Spinoza, Etica, Propositio XLII

La simplicitas come Quaestio

Tommaso d’Aquino nella Summa Theologie, all’articolo 2 della Quaestio 109 dedicata alla Veracità (De veritate), pone la seguente questione: Utrum veritas sit specialis virtus.
La trattazione si avvia, secondo la necessità intima al metodo didattico ed espositivo della Quaestio disputata, con il “ad Secundum sic proceditur”: “sembra che la veridicità non sia una virtù specificamente distinta” (Tommaso d’Aquino 1985: 134). Al punto 4, l’ultimo argomento della tesi, prima di passare al “Sed contra” (peraltro costituito da un solo rigo: “Aristotele la enumera tra le virtù”, Tommaso d’Aquino 1985: 136), leggiamo:

la veracità sembra identificarsi con la semplicità: poiché l’una e l’altra si contrappongono alla finzione. Ora la semplicità non è una virtù speciale (Sed simplicitas non est specialis virtus), ‘rettificando essa l’intenzione’, il ché si richiede in tutte le virtù (Tommaso d’Aquino 1985: 136).

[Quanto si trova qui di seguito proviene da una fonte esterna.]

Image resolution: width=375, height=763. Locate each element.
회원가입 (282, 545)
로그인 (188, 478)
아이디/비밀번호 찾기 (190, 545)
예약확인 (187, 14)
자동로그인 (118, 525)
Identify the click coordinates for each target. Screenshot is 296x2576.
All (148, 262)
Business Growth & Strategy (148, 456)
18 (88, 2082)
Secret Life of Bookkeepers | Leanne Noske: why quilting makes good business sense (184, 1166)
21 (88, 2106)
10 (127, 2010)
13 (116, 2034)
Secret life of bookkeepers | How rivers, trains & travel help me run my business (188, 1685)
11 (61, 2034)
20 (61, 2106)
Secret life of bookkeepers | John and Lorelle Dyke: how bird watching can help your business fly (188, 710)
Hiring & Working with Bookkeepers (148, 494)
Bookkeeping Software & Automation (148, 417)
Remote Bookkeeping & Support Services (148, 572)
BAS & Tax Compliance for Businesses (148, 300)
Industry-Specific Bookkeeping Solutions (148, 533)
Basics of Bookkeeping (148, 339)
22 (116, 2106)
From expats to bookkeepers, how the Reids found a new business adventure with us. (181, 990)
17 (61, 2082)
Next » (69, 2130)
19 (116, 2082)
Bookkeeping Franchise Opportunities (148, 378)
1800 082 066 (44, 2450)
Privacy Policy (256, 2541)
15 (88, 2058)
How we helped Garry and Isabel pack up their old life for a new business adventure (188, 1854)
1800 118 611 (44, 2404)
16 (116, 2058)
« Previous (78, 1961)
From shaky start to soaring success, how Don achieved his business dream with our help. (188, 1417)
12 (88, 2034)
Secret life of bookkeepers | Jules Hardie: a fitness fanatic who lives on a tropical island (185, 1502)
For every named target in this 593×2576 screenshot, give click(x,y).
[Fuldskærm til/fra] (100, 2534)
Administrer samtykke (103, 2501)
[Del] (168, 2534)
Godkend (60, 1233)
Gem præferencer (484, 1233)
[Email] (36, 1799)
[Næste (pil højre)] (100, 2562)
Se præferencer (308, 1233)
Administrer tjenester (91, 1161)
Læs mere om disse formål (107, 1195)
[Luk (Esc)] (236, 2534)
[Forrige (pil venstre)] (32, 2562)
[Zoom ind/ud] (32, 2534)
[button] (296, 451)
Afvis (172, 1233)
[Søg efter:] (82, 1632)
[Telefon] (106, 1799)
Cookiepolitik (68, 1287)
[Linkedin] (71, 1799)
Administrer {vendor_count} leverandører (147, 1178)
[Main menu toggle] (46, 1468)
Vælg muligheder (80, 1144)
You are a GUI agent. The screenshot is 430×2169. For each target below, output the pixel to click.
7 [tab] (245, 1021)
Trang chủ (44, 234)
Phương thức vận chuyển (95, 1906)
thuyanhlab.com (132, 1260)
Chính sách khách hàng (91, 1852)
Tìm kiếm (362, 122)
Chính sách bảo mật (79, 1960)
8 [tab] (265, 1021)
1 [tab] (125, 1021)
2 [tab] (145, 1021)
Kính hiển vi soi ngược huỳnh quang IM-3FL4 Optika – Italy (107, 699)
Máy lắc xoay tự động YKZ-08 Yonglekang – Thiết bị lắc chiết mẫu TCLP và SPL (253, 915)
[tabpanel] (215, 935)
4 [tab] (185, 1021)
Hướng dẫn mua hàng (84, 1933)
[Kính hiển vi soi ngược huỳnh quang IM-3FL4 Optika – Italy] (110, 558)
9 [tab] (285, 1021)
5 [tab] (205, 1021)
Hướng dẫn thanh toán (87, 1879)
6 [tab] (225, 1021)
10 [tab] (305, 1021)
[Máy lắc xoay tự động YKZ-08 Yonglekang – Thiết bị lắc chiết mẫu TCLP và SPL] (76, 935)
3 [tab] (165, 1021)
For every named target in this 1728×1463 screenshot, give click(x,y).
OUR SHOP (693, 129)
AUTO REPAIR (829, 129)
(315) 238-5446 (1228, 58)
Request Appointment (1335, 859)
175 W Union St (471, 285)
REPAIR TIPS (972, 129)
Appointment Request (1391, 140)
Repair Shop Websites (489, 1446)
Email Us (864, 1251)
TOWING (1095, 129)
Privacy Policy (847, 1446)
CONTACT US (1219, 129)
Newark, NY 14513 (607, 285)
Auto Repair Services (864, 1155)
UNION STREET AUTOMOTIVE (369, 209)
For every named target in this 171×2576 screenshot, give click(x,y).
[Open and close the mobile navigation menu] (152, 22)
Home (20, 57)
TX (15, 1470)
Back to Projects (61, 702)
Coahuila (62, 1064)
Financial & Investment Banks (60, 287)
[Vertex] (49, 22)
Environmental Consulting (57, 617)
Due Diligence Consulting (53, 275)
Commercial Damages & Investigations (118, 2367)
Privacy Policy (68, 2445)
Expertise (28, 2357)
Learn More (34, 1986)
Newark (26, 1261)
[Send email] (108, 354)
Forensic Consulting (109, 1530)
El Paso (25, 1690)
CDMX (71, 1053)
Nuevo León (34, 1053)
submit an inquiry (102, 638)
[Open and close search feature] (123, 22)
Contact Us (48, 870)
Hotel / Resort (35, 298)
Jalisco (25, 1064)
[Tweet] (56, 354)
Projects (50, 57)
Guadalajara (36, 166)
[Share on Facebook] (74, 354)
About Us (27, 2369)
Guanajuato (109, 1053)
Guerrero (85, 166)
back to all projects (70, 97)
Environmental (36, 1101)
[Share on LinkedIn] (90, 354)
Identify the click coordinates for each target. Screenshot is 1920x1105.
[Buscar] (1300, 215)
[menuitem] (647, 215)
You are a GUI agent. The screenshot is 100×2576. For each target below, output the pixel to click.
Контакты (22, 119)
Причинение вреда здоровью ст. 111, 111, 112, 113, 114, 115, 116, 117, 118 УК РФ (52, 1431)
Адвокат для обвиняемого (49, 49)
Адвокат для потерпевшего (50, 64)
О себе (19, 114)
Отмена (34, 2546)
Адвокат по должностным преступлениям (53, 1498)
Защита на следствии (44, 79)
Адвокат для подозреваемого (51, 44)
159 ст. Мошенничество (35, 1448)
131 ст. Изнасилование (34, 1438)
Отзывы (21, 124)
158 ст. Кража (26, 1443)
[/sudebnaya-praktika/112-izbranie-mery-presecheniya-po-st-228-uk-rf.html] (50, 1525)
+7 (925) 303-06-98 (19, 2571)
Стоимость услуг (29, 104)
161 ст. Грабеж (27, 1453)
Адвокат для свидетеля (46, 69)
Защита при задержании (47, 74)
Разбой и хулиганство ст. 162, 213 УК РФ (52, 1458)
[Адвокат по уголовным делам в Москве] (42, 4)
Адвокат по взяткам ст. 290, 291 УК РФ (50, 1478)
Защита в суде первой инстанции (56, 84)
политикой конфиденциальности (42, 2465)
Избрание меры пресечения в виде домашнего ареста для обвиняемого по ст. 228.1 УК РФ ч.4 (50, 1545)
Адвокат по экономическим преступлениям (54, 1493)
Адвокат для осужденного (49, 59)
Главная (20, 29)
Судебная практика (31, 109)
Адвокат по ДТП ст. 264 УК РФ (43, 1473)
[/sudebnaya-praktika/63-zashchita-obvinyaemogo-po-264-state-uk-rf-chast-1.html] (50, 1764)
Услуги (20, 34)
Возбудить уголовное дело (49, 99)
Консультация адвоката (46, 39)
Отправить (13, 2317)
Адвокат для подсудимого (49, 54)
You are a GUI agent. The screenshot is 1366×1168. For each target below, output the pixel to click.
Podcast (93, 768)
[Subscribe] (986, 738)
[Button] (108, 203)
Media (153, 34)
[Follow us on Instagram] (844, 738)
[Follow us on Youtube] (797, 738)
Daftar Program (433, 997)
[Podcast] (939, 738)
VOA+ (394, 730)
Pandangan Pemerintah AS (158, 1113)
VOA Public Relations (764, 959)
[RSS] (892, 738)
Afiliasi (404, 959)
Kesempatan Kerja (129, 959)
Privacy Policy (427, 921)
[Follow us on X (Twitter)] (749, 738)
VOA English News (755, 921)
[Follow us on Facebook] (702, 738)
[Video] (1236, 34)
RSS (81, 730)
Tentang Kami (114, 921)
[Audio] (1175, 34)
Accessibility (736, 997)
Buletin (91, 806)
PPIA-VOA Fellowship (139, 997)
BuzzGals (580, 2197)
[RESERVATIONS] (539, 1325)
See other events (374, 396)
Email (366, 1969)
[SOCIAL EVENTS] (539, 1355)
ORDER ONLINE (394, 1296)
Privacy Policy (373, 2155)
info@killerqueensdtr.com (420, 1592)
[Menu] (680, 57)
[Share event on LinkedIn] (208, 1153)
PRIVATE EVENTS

Nel Respondeo dicendum, nel “ad quartum dicendum”, si affronta nuovamente, come è ovvio, la simplicitas:

la semplicità si contrappone alla doppiezza (duplicitati), che consiste nel mostrarsi esternamente diversi da quello che si è internamente (habet in corde). Quindi la semplicità si riduce alla veracità. Essa rettifica l’intenzione non già direttamente, perché questo è compito di qualsiasi virtù, ma escludendo la doppiezza, che porta a manifestare un’intenzione e a perseguirne un’altra (Tommaso d’Aquino 1985: 138).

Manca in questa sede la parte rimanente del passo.